# [WHAT IS REQUIRED]
Give back an exact copy of the lines below, from the first through the line with "Stop debugging with the red square icon"; please stop there.

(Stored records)
*-*-*

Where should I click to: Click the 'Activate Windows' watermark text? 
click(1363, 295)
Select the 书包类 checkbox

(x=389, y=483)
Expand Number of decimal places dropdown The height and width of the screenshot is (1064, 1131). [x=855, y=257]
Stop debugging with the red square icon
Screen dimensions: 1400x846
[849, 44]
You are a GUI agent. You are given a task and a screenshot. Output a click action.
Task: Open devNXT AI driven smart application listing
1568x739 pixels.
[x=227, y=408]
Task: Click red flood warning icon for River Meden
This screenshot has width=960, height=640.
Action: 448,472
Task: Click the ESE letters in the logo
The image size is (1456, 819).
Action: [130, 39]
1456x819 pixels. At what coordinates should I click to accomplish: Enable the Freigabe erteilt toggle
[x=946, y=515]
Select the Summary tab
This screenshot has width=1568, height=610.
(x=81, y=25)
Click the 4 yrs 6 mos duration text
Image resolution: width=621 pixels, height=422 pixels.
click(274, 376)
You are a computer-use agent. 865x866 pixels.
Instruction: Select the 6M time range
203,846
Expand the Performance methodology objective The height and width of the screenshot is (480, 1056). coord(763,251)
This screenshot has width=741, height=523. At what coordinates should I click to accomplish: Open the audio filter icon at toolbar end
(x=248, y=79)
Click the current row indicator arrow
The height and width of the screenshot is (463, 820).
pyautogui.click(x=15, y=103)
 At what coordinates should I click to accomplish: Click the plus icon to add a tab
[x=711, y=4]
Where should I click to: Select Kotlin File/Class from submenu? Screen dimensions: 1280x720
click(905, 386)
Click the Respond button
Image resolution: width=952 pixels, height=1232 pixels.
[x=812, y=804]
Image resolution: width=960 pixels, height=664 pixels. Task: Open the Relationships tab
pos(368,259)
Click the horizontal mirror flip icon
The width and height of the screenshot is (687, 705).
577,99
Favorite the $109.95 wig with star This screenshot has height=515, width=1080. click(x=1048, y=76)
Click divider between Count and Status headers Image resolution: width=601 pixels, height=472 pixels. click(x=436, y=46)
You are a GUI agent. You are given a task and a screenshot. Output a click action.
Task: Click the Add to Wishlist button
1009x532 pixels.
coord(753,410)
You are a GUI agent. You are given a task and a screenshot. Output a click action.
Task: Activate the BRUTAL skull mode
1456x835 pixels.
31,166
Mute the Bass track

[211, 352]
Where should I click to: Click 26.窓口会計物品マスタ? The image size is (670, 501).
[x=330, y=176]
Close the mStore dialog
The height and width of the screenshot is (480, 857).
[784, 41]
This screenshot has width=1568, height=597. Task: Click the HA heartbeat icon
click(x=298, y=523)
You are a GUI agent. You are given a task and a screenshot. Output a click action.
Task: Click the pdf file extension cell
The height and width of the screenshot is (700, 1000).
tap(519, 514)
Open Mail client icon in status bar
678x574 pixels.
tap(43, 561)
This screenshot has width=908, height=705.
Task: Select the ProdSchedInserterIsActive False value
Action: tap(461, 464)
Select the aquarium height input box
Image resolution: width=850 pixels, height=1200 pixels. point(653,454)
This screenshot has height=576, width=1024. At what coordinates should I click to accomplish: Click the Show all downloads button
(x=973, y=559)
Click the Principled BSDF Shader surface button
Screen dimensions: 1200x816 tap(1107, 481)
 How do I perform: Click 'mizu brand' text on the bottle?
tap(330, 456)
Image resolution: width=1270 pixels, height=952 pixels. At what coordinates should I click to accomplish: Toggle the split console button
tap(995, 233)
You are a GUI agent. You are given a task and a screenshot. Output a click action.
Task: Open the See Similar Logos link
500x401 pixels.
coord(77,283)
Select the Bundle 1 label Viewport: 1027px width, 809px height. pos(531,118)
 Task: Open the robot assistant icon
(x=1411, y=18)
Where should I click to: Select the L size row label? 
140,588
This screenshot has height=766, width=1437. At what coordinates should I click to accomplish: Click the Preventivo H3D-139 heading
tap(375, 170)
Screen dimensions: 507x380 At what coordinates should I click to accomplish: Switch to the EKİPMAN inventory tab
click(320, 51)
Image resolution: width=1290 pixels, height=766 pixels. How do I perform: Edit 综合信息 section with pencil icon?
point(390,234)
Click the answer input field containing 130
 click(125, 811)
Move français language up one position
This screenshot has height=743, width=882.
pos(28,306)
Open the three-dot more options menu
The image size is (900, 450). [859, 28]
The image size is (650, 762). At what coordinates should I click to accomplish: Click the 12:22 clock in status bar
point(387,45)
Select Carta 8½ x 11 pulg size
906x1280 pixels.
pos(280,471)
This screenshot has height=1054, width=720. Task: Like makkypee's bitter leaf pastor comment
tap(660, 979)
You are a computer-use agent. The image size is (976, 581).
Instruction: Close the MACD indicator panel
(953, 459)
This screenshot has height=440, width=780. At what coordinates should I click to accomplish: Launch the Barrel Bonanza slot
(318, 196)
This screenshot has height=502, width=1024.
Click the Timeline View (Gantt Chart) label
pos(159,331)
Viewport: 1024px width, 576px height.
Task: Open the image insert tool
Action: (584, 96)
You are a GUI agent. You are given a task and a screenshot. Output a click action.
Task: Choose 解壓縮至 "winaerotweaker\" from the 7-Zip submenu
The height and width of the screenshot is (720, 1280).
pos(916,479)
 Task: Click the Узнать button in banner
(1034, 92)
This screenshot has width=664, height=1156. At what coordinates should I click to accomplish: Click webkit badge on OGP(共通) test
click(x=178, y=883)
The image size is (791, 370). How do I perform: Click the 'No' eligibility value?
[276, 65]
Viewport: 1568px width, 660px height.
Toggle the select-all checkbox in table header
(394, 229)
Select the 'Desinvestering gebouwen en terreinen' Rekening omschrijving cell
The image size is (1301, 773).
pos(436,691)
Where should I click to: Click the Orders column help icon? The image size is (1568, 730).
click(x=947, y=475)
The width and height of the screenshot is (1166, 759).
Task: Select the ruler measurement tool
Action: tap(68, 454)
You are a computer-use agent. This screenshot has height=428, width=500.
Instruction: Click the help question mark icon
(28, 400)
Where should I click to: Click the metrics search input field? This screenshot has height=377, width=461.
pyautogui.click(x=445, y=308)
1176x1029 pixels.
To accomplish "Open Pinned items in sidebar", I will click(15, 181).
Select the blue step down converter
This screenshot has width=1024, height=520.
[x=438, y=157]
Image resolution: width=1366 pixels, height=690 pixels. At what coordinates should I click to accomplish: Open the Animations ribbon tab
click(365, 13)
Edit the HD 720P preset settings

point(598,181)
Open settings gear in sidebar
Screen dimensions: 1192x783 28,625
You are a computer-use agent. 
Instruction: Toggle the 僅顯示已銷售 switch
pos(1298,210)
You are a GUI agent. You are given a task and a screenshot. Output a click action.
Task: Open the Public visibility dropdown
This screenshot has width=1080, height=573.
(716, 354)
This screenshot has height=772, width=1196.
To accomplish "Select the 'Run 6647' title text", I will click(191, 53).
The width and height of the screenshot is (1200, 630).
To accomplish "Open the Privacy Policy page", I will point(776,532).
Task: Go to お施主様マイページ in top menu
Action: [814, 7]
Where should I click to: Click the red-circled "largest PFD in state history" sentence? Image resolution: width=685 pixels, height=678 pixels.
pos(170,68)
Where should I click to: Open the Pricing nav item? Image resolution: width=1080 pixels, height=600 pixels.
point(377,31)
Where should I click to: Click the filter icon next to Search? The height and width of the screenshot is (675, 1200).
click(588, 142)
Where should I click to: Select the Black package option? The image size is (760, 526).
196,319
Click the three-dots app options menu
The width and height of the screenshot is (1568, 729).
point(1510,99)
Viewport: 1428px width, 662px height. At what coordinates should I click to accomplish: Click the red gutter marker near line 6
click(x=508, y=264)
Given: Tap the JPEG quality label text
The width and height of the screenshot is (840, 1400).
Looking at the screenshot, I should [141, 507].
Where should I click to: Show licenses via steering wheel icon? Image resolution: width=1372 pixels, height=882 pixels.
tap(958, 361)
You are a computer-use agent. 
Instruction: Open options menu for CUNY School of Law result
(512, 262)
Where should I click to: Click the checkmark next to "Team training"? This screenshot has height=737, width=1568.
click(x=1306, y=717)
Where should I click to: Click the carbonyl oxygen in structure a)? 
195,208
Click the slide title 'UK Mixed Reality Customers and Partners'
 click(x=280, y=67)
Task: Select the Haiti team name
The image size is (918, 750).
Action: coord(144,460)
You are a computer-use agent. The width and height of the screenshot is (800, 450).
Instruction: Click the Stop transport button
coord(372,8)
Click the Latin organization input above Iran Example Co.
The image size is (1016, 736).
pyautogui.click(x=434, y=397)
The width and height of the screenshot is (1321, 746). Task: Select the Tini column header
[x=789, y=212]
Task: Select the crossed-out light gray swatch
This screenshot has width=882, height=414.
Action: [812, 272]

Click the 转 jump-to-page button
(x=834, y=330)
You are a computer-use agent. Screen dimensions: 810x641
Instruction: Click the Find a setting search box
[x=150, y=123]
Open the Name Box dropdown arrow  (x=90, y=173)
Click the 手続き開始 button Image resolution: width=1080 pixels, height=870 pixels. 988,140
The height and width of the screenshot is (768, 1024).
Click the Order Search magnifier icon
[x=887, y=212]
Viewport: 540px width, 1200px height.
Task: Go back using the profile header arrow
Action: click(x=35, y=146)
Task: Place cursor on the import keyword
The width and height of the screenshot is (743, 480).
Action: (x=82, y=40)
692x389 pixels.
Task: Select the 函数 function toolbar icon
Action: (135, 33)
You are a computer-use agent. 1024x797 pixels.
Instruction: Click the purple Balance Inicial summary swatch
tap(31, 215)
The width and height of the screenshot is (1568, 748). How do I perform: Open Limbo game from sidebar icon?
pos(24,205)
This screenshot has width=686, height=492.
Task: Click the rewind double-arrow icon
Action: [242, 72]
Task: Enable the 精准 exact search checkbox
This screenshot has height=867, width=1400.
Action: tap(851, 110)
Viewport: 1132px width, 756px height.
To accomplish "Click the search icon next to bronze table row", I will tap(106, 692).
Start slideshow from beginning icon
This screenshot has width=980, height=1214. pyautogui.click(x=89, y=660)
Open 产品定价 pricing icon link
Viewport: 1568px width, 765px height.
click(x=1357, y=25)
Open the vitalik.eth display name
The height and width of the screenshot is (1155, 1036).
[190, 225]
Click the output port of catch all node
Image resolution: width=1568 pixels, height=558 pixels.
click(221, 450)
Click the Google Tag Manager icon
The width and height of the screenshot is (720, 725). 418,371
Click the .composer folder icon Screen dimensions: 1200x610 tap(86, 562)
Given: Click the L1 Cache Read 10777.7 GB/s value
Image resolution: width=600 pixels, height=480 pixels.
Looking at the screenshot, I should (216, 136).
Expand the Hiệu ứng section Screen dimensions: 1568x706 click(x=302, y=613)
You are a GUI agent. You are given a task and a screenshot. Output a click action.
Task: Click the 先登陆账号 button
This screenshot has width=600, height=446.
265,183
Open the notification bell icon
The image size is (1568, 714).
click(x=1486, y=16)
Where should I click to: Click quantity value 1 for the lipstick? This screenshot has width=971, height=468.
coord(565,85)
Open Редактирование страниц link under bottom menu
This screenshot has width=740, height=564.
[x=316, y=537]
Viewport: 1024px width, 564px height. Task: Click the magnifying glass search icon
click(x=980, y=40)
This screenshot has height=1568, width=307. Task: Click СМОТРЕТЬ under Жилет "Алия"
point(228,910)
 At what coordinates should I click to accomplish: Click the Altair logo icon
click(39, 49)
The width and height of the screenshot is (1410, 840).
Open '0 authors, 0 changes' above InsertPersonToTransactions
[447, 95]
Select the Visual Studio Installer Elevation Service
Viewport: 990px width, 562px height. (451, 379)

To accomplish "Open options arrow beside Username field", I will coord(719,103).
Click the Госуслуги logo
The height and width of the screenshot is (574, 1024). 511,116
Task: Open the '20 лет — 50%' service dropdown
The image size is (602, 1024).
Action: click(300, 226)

*-*-*

# [WORKED SOLUTION]
Where should I click to: Click the 'Activate Windows' watermark text? 
click(1363, 295)
Select the 书包类 checkbox

(x=389, y=483)
Expand Number of decimal places dropdown The height and width of the screenshot is (1064, 1131). [x=855, y=257]
Stop debugging with the red square icon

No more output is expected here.